Wenige Stunden, nachdem das pakistanische Parlament einstimmig eine von der US-Regierung erzwungene “Anti-Terror”-Resolution angenommen hatte, gab es einen weiteren US-amerikanischen Militärschlag gegen pakistanisches Gebiet. Ersten örtlichen Berichten zufolge schoss ein unbemanntes Flugzeug mehrere Raketen auf eine Madrassah, eine religiöse Schule, bei Miranschah in Nordwasiristan ab. Mindestens zehn Menschen, alles Schüler zwischen 13 und 18 Jahren, wurden getötet. Weitere wurden zum Teil schwer verletzt.
Es war das 14. Angriff dieser Art in nur zwei Monaten. Die US-Regierung hat die Zahl der Militärschläge drastisch gesteigert, seit Präsidentengeneral Pervez Muscharraf, der sich 1999 an die Macht geputscht hatte, Anfang August zurücktreten musste. Im ganzen Jahr 2007 hatte es lediglich drei solcher Angriffe gegeben. Alle Militärschläge im laufenden Jahr – nunmehr schon 21 – richteten sich gegen die Bezirke Nord- und Südwasiristan in den sogenannten Stammesgebieten (FATA). Dort halten sich, im Gegensatz zu anderen Teilen der nordwestlichen Grenzregion, immer noch beide Seiten an einen im Februar stillschweigend geschlossenen Waffenstillstand. Ziel der amerikanischen Angriffe ist offenbar, auch dort einen Bruch zu provozieren. Die jüngste Aktion zeigt die Verachtung der US-Regierung für das Parlament in Islamabad und dessen hilfloses Bekenntnis zur „Verteidigung der Souveränität Pakistans“.

- **VORLIEGENDE ANGABEN**:
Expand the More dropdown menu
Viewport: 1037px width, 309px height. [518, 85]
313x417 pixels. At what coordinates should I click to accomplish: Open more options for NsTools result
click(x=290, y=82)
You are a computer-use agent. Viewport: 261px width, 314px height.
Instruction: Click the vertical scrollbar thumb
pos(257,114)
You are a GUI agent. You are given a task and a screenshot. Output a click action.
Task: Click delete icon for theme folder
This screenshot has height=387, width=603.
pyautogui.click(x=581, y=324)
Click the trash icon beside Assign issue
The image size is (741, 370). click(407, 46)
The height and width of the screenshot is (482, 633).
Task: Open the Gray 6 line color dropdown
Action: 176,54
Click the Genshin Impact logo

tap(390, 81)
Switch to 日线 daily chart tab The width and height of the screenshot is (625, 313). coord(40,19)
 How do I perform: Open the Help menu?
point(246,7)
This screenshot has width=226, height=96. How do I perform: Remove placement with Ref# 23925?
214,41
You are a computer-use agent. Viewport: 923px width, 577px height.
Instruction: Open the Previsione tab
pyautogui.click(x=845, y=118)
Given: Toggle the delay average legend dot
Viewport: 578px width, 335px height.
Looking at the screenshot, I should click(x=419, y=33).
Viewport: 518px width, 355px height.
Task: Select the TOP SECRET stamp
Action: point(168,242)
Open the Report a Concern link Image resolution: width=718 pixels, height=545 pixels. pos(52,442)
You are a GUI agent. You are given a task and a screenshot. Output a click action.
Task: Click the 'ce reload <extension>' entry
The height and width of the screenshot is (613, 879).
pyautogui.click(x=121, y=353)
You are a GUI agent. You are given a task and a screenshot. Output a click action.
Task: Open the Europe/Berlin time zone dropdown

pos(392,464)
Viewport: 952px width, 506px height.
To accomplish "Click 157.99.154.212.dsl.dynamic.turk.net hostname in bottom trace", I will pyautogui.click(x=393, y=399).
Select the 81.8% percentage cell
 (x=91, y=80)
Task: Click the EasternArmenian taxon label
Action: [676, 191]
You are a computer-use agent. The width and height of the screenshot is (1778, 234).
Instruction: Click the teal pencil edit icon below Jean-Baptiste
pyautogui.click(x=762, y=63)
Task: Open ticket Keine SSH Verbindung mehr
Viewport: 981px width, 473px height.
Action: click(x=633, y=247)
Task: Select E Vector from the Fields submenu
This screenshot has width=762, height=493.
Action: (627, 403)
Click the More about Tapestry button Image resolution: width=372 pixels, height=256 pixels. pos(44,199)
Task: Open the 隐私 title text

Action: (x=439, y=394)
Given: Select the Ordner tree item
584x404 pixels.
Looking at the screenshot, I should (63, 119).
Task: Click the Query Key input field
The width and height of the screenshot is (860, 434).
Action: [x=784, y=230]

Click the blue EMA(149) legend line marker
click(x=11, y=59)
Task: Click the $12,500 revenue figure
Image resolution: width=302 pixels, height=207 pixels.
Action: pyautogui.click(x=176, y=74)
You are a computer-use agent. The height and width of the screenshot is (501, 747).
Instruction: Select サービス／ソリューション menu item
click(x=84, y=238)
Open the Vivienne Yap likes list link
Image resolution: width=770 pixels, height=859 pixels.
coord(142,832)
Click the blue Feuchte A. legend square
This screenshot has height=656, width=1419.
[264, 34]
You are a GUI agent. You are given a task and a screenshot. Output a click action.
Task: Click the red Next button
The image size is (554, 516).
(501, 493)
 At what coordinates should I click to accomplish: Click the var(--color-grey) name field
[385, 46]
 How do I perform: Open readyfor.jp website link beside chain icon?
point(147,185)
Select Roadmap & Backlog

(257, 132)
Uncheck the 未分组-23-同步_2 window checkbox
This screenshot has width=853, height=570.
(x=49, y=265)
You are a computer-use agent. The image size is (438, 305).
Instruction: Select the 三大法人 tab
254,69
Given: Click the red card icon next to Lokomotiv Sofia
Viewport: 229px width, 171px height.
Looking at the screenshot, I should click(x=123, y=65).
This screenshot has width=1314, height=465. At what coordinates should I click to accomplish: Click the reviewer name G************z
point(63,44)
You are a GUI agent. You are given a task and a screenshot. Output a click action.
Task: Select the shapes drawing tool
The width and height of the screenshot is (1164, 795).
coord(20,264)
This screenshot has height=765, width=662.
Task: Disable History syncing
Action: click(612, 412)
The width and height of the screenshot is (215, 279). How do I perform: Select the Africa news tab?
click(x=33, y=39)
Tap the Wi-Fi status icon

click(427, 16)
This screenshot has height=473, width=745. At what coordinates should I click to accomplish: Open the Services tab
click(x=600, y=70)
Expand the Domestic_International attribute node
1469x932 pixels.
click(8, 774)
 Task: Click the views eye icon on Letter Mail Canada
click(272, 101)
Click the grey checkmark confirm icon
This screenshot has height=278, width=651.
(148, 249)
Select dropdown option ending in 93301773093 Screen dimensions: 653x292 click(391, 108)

- **FRAGEN ZUM MATERIAL**:
(a) Schreiben Sie aus dem Text über den Angriff bei Miranschah die Stelle ab, die mit „Wenige Stunden, nachdem“ anfängt und bis einschließlich „Teil schwer verletzt.“ reicht.
(b) Beantworten Sie anhand des Textes über den Angriff bei Miranschah die folgenden Fragen:
(i) Wie viele Menschen wurden bei dem Angriff mindestens getötet?
(ii) Wie viele solcher Angriffe gab es im ganzen Jahr 2007?
(iii) Wann musste Pervez Muscharraf zurücktreten?

- **LÖSUNGEN DER AUFGABEN**:
(a)
Wenige Stunden, nachdem das pakistanische Parlament einstimmig eine von der US-Regierung erzwungene “Anti-Terror”-Resolution angenommen hatte, gab es einen weiteren US-amerikanischen Militärschlag gegen pakistanisches Gebiet. Ersten örtlichen Berichten zufolge schoss ein unbemanntes Flugzeug mehrere Raketen auf eine Madrassah, eine religiöse Schule, bei Miranschah in Nordwasiristan ab. Mindestens zehn Menschen, alles Schüler zwischen 13 und 18 Jahren, wurden getötet. Weitere wurden zum Teil schwer verletzt.

(b)
(i) Mindestens zehn Menschen
(ii) Drei
(iii) Anfang August